The total profit potential of such a trade is the difference between strike prices in the calls minus the premium paid to enter them.
For a stock like Intel, with such low volatility this often gives a bullish trader a nice return on their risk.
The point of such a trade is to benefit from short-term increases in share price without the risk of losing the full cost of buying a call option.
This graph shows you just how this strategy works:
Source: The Options Industry Council
As you can see, your downside is limited at just the amount it takes to enter the trade. The upside, too, is limited, but can often be easily achieved.
Let’s look at a specific bull call spread for Intel.
A Specific Bull Call Spread Trade On INTC
If one were to buy a December 21 $49 call for $1.49 per share and sell a December 21 $50 call for $1.04 per share, they’d pay $0.45 per share. Since each call represents 100 shares, that works out to a net debit to their account of $45 to enter this trade.

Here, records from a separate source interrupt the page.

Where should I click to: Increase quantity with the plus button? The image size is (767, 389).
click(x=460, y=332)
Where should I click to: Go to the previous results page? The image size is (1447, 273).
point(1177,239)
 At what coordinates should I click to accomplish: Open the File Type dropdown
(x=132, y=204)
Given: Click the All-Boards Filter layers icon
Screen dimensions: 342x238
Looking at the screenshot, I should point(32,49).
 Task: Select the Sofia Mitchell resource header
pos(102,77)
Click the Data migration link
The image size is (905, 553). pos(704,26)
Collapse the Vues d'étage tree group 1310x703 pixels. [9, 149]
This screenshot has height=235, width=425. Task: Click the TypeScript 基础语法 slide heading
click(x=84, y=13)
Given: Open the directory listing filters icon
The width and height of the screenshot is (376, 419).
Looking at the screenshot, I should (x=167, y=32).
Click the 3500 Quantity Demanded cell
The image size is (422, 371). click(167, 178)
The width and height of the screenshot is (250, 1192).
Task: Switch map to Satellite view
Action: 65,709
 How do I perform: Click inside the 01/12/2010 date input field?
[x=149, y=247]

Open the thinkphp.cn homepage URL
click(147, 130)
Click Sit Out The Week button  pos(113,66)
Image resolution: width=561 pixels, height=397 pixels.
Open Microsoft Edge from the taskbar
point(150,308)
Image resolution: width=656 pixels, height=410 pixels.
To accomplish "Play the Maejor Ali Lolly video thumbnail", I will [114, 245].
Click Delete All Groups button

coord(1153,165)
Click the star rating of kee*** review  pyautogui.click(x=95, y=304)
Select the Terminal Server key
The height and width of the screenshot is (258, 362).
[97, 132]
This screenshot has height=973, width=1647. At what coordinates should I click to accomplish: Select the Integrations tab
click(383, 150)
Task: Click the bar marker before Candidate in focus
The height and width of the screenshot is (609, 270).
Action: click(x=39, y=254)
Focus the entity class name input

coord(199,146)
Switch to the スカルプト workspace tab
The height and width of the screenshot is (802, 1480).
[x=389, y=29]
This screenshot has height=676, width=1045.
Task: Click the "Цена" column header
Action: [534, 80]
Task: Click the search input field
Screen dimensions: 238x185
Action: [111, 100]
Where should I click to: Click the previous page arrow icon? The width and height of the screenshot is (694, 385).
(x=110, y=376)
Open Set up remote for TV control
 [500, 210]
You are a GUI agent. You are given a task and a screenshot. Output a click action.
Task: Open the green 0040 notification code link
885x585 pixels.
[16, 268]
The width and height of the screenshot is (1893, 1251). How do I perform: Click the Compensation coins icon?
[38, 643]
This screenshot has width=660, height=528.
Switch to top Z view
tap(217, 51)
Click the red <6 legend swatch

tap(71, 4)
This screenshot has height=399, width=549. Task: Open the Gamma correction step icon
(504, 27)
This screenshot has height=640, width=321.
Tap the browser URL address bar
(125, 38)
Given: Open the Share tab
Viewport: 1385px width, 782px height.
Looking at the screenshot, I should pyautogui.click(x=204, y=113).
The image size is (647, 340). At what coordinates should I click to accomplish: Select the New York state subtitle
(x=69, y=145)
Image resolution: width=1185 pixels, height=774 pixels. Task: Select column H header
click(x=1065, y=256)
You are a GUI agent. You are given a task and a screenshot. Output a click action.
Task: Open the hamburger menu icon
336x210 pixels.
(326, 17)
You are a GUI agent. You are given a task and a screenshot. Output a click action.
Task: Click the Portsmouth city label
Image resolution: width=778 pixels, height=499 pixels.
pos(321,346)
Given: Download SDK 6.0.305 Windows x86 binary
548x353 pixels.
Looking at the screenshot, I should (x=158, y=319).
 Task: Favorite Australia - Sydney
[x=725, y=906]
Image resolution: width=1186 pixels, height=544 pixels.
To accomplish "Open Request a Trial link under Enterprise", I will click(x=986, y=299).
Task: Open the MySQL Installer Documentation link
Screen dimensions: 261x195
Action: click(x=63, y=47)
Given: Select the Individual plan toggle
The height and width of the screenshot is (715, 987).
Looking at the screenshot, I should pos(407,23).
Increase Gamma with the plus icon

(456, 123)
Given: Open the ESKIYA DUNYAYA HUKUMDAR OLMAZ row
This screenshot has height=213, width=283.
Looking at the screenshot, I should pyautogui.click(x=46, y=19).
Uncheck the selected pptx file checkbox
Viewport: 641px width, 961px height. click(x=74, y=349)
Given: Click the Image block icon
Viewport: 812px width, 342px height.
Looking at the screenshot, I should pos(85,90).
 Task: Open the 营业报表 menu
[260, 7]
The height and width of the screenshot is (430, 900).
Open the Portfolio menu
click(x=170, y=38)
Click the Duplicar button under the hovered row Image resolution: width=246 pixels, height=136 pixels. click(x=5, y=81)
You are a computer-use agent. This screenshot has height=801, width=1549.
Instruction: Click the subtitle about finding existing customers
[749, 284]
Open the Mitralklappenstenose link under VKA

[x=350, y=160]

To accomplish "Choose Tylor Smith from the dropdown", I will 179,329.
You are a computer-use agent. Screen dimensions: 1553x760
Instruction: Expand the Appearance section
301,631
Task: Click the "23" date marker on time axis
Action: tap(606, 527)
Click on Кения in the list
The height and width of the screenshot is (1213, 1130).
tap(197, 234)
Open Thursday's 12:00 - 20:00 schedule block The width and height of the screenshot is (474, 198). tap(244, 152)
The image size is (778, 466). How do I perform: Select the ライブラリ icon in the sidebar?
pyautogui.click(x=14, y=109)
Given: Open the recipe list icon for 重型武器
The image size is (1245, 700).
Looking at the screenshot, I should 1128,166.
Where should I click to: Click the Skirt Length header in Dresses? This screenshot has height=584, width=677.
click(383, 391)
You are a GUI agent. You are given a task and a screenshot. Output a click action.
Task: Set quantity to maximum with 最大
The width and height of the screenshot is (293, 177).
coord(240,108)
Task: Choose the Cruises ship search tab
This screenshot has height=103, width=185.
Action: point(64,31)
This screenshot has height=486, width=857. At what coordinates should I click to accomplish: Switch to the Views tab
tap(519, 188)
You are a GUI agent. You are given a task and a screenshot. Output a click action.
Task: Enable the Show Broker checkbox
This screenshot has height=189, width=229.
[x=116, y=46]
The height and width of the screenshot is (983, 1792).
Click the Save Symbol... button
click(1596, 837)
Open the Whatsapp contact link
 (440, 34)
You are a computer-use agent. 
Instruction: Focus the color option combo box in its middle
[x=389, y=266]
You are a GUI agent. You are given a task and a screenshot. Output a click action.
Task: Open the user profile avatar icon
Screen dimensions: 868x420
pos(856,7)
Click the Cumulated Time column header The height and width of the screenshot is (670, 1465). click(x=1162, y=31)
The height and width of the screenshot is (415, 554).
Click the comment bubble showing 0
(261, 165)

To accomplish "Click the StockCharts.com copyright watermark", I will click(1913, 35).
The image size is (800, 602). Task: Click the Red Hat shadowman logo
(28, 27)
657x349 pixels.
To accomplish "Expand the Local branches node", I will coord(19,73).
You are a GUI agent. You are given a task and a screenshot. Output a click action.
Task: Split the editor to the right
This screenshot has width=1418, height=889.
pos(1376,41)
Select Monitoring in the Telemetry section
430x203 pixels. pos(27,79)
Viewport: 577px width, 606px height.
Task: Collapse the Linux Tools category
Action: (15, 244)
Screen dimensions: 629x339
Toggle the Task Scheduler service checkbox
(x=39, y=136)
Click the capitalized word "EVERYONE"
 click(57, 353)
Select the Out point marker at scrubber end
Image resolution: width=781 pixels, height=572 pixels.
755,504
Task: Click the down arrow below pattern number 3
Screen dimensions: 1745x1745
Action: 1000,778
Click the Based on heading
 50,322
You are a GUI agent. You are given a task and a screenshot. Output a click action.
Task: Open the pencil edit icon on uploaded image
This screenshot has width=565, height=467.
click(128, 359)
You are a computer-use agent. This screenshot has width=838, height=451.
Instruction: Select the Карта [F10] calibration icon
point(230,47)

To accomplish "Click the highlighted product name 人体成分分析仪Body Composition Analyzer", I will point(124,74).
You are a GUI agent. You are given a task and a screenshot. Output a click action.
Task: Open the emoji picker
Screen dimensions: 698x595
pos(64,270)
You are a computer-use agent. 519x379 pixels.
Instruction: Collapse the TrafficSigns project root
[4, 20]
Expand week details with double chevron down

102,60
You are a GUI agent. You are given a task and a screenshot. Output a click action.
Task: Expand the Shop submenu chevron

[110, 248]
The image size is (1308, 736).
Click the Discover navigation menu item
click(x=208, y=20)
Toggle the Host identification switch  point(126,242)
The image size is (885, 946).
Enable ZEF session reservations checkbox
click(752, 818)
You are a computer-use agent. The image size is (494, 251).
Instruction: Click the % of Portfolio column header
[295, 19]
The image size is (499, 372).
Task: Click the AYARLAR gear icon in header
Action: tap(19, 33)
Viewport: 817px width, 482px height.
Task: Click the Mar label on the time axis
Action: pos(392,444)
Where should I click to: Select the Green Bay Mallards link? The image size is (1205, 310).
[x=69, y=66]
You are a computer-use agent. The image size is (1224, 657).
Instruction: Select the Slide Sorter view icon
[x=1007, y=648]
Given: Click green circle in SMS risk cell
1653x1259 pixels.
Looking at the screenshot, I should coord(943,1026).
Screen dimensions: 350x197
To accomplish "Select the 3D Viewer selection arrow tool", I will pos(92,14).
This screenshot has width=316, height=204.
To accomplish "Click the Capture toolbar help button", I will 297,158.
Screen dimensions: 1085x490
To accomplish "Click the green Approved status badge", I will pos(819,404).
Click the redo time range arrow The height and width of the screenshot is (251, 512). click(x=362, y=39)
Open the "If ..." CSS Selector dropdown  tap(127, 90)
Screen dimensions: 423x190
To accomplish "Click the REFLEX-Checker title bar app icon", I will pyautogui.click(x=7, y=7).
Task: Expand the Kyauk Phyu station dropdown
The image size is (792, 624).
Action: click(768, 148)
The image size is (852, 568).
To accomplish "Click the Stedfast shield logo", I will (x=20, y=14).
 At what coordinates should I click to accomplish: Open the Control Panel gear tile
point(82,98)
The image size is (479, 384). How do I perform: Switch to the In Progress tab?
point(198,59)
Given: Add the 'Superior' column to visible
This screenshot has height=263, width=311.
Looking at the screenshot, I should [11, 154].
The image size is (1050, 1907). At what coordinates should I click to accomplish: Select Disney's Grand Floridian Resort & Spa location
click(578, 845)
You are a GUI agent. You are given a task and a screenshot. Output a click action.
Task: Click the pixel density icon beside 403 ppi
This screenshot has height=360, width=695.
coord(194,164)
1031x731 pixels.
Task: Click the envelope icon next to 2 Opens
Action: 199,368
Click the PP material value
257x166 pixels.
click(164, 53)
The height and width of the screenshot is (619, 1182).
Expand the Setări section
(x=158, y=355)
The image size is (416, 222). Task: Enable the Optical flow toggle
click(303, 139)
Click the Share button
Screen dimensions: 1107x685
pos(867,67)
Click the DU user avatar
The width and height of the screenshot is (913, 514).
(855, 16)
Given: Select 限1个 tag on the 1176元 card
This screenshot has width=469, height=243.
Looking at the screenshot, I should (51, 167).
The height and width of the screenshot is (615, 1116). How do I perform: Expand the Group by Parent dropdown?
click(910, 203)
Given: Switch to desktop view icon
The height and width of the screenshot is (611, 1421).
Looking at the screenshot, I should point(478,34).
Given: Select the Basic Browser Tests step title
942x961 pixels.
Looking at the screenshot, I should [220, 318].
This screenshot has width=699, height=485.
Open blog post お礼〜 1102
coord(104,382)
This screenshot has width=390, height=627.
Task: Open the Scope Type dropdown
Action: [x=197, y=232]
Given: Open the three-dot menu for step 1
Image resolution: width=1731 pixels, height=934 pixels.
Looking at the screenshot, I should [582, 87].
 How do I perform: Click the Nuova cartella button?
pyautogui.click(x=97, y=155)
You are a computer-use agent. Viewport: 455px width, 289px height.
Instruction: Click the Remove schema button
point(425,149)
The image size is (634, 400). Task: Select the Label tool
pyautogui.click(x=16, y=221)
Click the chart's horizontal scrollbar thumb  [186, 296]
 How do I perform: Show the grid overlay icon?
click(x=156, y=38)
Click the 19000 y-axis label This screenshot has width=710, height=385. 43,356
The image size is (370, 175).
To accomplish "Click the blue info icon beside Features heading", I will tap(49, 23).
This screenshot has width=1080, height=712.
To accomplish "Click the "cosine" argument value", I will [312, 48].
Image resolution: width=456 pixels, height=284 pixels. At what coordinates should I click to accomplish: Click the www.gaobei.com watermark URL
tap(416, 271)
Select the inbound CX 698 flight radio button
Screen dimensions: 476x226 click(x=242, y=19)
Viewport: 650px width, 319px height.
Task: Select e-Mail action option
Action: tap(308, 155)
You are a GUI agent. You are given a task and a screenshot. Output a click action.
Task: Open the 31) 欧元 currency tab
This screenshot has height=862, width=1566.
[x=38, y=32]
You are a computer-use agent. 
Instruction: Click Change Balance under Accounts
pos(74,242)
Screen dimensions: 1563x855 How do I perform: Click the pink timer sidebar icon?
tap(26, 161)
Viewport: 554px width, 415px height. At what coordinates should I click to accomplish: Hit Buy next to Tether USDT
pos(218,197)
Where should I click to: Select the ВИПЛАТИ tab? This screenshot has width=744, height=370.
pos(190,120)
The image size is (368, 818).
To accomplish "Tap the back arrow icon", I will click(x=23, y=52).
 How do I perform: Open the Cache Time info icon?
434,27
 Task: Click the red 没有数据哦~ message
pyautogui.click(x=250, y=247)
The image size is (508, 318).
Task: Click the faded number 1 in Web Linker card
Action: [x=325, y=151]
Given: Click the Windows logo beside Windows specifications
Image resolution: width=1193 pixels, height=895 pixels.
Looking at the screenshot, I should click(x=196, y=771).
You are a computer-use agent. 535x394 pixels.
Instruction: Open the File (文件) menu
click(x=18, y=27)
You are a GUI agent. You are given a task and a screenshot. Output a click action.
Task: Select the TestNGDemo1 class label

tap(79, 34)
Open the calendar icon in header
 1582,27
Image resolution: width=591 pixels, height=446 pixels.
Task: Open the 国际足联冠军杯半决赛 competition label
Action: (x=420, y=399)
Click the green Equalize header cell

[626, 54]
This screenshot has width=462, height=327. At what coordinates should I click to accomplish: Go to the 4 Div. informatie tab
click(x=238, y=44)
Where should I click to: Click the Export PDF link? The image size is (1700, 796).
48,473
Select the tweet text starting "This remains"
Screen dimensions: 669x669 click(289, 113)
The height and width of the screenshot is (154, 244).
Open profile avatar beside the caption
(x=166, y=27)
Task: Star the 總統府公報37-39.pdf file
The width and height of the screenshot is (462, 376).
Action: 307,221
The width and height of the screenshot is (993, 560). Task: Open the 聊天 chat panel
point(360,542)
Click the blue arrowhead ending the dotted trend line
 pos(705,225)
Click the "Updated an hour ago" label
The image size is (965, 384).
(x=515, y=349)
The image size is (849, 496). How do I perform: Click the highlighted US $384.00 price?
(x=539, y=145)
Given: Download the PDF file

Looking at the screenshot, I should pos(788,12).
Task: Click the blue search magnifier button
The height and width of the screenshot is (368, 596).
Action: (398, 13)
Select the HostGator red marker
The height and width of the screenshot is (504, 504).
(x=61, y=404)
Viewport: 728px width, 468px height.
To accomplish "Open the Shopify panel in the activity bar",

That’s the total amount at risk. If shares of Intel remain below $49 until expiration next month, that $45 is the most they’d have to lose.
The potential profit on this specific trade is measured by taking the difference in strike prices ($50 – $49 = $1) and subtracting the debit to enter the trade. So, for this bull call spread, that works out to $55 ($1 – $0.45 = $0.55; $0.55 per share x 100 shares per contract = $55).
This means that if one were to enter this trade today, their potential profit would equal 125% of the amount they have at risk.
With more than a month left before expiration, the possibility of Intel reaching $50 per share and paying out this full reward is high. There are no guarantees, of course. But if Intel picks up any new investors looking for discounts in that time, it is definitely a potential winner with this trade.